Eliza had been ruthlessly honest about herself and
her marriages, her children, her years in Egypt. She portrayed those periods of her life exactly as they had been, flaws and all. Vittorio had been no less honest, and the contrast between their two lives could not have been greater. Here were two people, so different in every way, who had lived such different lives. What hope was there for them to come together? Was it possible to build a bridge across the chasm that separated them? It was, of course, there always had been one: the profound and deep love they had for each other. There were, during those first few months after Eliza’s return, a few people around them who understood that, but for most people then and even more so now, years later, the alliance was inexplicable. Amanda Dix was a case in point. She could see no link and believed that any liaison between them could only be seen as a disaster in the making.

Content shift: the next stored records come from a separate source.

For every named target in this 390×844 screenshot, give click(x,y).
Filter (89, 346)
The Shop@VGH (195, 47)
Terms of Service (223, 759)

Eliza began to laugh and at the same time feel sorry for Amanda. Vittorio was now about two hundred yards away from her, picking cream-coloured roses off a bush. She watched him gather sprigs of laurel and several white wild iris. He was forming a bouquet for her. He bent down and picked some long green grass and used it to tie the flowers together so they might remain in a bunch.

As she gazed down the road at her lover, Eliza marvelled at how little Vittorio’s looks had changed. She saw him still as a young man though he was middle-aged now and had some grey streaks in his hair. As he walked towards her, his offering in his hand, once more clearing twigs and stones from the drive, she was reminded of the several months that had passed before they committed themselves to a sexual life together.

Wherever they had gone there had always been women interested in Vittorio, most especially the foreign women living in and around the area. It was true there was a raw sexuality about him. He was like a tom cat always in heat, or at least that was the way he looked. And that kind of sexuality and the pride with which he walked, did rather label him. After his and Eliza’s first sexual encounter, it had rather labelled her as well, for they found it impossible to keep their sensual delight in each other to themselves. They glowed with it.